At the South Pole, considered the coldest point on Earth, temperatures are rising fast.
So fast, in fact, that Kyle Clem and other climate researchers began to worry and wonder whether human-driven climate change was playing a bigger role than expected in Antarctica.
Temperature data shows that the desolate region has warmed at three times the global warming rate over the last three decades up through 2018, the South Pole's hottest year on record, the researchers report in a study published Monday in Nature Climate Change. Looking at data from 20 weather stations across Antarctica, the South Pole warming rate was seven times higher than the overall average for the continent.
"The South Pole seemed to be isolated from what was going on across the rest of the world," said Clem, who has focused his research at the Victoria University of Wellington in New Zealand on better understanding the Antarctic climate. "But all of the sudden, it ramps up with rapid warming, some of the strongest warming on the planet."
Clem and his colleagues wanted to explain why the icy continent began warming rapidly after a period of cooling during the 1970s and '80s: was it natural variability? Or was it part of the wider trend of global warming caused by human industrial activity?
The answer, they found, was both.
The South Pole warming is partly connected to naturally rising temperatures in the tropical western Pacific being propelled southward by cyclones in the icy waters of the Weddell Sea, off the Antarctic peninsula.
But that pattern, believed to be part of a multidecade natural process, explained only some of the warming trend. The rest, the researchers said, was due to human-induced climate change.

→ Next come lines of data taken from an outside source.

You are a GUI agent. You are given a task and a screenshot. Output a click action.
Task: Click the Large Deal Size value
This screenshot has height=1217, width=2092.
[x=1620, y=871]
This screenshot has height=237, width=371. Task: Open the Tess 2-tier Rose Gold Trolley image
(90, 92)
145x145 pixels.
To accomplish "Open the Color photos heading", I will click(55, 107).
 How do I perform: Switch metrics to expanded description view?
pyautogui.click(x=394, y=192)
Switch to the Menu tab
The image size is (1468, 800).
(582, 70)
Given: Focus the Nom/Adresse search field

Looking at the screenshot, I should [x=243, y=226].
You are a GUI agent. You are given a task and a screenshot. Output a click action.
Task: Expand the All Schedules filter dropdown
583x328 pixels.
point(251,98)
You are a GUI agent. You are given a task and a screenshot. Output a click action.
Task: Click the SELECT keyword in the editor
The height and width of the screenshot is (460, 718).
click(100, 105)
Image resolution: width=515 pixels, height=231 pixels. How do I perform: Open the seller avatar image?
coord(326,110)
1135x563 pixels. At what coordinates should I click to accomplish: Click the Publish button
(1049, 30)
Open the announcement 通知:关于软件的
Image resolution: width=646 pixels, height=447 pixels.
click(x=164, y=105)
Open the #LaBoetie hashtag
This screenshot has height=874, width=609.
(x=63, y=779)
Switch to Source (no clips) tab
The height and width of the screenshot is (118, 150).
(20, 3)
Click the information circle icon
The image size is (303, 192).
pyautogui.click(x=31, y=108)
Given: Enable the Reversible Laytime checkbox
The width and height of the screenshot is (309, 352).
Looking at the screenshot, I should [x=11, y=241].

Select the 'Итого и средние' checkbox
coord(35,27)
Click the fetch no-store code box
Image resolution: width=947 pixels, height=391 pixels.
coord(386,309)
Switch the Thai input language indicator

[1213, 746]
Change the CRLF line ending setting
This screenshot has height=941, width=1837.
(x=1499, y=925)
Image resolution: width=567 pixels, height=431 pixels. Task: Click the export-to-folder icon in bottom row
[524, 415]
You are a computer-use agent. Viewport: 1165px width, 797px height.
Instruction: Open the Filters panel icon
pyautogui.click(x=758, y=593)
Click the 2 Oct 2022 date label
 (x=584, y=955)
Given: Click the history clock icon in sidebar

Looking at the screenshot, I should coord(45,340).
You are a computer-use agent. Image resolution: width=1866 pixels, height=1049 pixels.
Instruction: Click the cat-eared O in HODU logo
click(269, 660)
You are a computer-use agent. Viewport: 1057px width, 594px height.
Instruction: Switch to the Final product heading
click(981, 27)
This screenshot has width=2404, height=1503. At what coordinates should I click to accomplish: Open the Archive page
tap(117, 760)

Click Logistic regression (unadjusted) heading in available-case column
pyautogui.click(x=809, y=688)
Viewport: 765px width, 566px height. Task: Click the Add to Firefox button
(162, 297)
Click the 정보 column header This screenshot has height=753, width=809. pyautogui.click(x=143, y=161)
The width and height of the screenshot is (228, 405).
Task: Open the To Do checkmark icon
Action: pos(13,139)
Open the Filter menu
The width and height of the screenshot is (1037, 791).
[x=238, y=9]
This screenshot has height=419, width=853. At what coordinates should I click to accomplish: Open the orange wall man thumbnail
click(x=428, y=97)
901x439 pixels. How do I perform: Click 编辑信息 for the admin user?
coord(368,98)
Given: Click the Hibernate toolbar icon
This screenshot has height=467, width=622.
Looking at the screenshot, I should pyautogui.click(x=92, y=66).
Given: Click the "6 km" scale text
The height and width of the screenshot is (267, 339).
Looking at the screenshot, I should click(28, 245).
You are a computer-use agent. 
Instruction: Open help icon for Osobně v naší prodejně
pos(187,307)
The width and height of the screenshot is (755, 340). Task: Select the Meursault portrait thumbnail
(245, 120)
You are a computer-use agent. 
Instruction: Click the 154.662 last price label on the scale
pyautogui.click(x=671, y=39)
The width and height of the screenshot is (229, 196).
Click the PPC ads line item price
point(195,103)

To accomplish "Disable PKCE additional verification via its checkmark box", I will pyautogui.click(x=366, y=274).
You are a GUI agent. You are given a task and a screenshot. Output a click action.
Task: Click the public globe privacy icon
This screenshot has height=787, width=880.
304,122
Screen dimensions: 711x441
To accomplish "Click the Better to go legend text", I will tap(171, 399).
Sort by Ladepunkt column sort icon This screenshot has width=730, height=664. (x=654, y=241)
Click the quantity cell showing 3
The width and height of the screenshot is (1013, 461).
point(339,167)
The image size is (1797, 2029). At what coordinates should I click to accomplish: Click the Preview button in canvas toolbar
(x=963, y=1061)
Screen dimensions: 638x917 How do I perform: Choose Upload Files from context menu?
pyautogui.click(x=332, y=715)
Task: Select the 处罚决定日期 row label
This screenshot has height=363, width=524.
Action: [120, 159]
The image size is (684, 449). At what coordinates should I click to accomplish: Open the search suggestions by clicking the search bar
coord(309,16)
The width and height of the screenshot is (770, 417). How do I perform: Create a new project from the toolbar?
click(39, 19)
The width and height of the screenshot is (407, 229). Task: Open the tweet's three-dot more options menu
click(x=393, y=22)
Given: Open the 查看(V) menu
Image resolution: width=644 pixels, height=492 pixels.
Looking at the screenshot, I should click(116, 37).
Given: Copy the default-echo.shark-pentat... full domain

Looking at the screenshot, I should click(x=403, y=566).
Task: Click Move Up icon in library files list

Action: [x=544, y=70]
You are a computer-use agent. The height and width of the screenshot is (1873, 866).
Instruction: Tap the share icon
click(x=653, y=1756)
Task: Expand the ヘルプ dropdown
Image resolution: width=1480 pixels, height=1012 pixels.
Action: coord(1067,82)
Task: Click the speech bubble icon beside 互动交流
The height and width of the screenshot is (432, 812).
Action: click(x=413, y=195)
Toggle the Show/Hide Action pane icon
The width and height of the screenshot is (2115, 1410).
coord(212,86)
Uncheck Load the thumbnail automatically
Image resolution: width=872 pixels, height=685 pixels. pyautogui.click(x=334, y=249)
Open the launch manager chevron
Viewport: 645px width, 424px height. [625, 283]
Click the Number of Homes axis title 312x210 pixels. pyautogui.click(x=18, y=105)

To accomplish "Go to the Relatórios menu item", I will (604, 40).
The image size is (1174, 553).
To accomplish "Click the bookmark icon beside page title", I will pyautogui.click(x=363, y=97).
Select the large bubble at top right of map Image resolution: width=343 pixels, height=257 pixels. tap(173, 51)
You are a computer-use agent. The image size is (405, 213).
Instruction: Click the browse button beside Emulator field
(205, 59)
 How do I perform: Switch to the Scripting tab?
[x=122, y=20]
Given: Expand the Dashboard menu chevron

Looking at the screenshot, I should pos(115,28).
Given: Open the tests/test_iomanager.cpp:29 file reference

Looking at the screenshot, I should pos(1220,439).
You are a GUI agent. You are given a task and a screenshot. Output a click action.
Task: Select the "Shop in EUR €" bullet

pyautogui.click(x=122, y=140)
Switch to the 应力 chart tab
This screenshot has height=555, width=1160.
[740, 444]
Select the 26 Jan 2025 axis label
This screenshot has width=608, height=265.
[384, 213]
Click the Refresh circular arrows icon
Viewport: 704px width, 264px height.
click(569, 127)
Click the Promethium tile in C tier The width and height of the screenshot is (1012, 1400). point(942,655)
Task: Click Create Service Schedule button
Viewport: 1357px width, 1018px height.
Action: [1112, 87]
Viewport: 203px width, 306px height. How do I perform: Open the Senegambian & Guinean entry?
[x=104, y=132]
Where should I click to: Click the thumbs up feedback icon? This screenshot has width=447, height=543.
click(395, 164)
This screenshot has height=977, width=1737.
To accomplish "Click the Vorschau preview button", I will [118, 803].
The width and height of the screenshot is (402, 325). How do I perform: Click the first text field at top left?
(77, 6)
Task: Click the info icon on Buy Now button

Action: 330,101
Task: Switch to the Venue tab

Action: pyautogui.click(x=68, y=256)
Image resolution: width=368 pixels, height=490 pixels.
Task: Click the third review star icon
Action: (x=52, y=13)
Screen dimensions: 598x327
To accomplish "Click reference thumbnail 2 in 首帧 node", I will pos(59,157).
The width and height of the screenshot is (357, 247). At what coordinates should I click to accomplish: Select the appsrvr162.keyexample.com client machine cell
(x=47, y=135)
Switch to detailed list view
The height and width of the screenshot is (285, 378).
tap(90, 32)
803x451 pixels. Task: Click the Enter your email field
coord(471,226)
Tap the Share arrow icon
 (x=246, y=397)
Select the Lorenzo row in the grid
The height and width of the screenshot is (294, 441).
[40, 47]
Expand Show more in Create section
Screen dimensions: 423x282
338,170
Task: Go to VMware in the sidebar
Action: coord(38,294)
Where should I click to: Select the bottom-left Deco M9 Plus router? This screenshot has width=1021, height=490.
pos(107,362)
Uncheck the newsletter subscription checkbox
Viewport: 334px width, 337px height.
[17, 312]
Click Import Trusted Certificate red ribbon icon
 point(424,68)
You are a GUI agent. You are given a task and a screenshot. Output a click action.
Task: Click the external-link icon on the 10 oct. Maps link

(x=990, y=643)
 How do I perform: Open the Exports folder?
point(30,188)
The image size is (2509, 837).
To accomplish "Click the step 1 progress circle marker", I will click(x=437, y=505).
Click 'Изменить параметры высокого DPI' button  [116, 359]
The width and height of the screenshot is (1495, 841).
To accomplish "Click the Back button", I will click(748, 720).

"The end result is a massive warming," Clem said, though he acknowledged that it's difficult to determine exactly how much each factor played a part. With temperature records for the South Pole dating back only about 60 years, the region's climate is little understood.
Scientists have known that Pacific weather systems can influence the western Antarctic and the Antarctic peninsula, where rising air and water temperatures already are causing ice to melt. Researchers are closely watching the continent amid concerns that ice loss will lead to higher sea levels worldwide.
What happens closer to the Antarctic coastlines has more influence on this ice melt. But this "significant" new finding that the southernmost point of the globe is also vulnerable to warming was a surprise for Alexandra Isern, head of Antarctic studies for the U.S. National Science Foundation.
"An area of the planet that we felt was very isolated is actually not as isolated as we thought," Isern said.
Still, the South Pole is not yet in any danger of melting. "These temperature changes are quite striking, but it's still pretty darn cold," said climatologist Julienne Stroeve, who is a professor in Manitoba, Canada, while working for the National Snow and Ice Data Center in Boulder, Colorado.
So far, temperature changes haven't been significant enough "to translate into any mass loss" in the ice at Antarctica's interior, she said.
Temperatures at the South Pole, which sits on an icy plateau a mile and a half above sea level, generally range between minus 50 and minus 20 degrees Celsius (minus 58 and minus 4 Fahrenheit). But the average temperature rose by 1.8 degrees C for 30 years up to 2018, the study found. Globally, temperatures rose about 0.5 to 0.6 degree C during that time.
The new study shows that Antarctica is "waking up" to climate change, Stroeve warned. "That, to me, is alarming."